== SUPPLIED INFORMATION ==
_____
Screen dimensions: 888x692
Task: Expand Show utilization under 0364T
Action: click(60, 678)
_____
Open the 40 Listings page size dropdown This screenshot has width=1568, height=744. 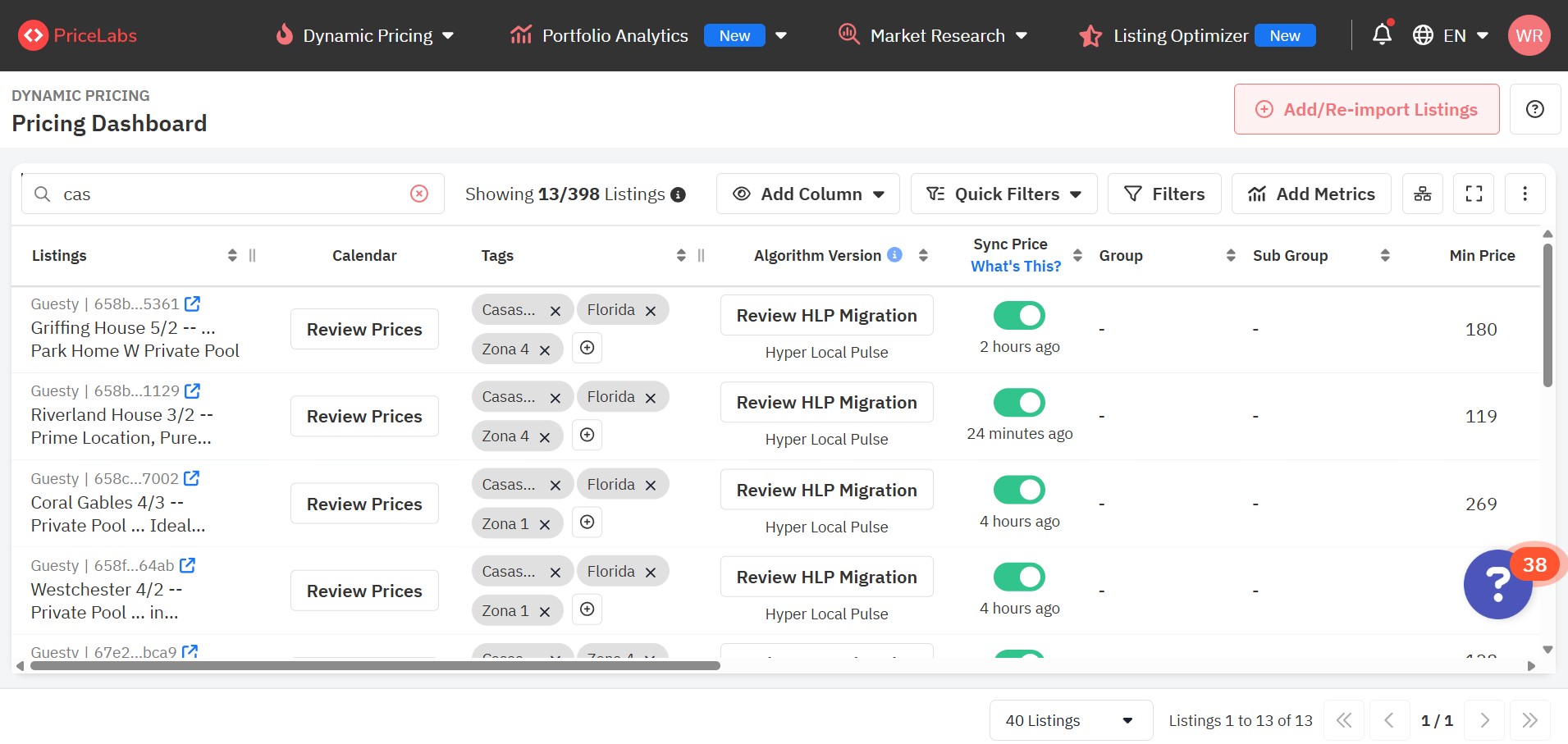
_____
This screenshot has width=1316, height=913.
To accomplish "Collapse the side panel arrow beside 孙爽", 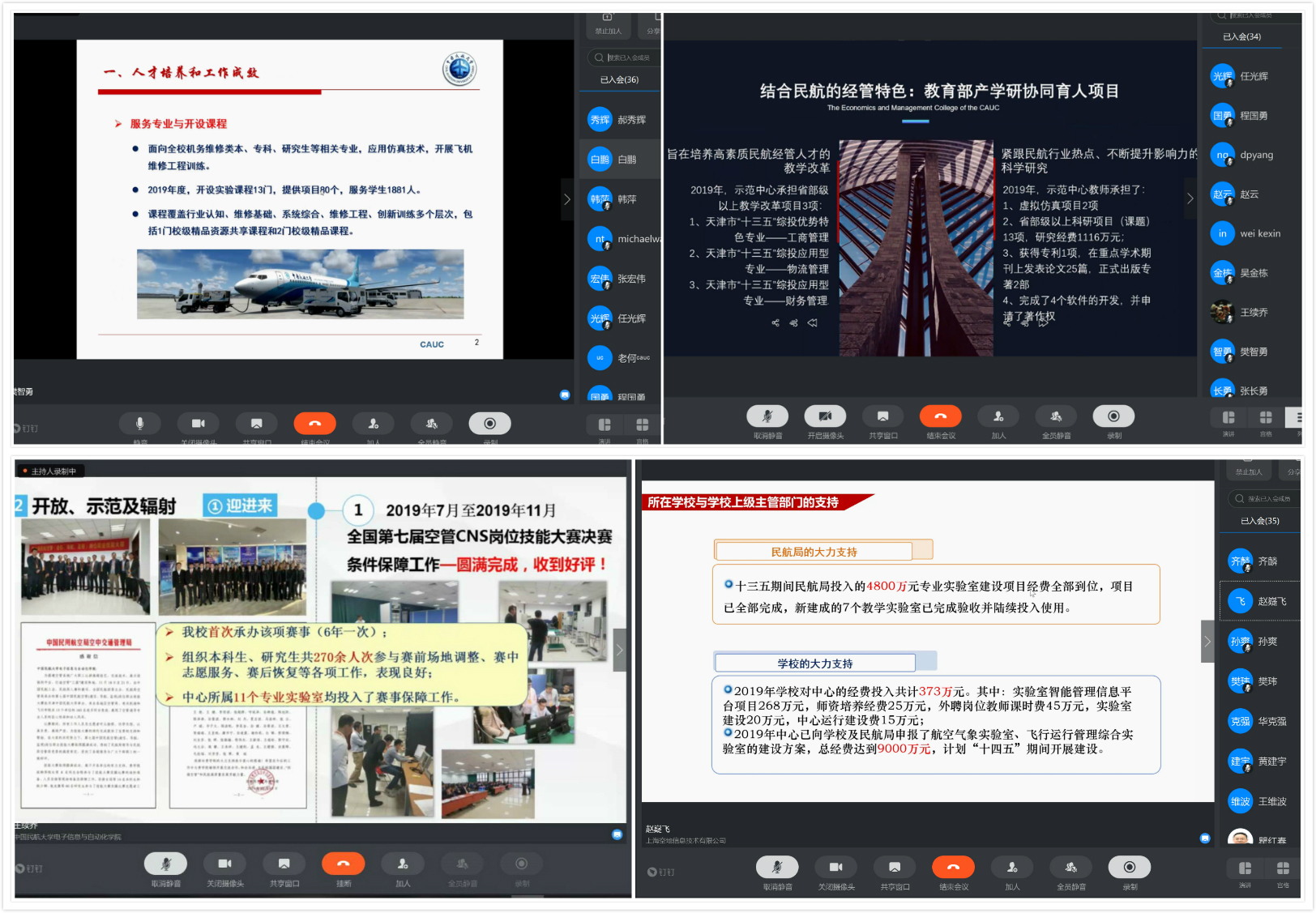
_____
== WHAT THIS TASK INVOLVES ==
Starting at the line above that has "This screenshot has width=1316, height=913." and ending at the line that has "the side panel", copy each line exactly, leaving the pictures out and adding nothing.

== EXERCISE SOLUTION ==
This screenshot has width=1316, height=913.
To accomplish "Collapse the side panel arrow beside 孙爽", 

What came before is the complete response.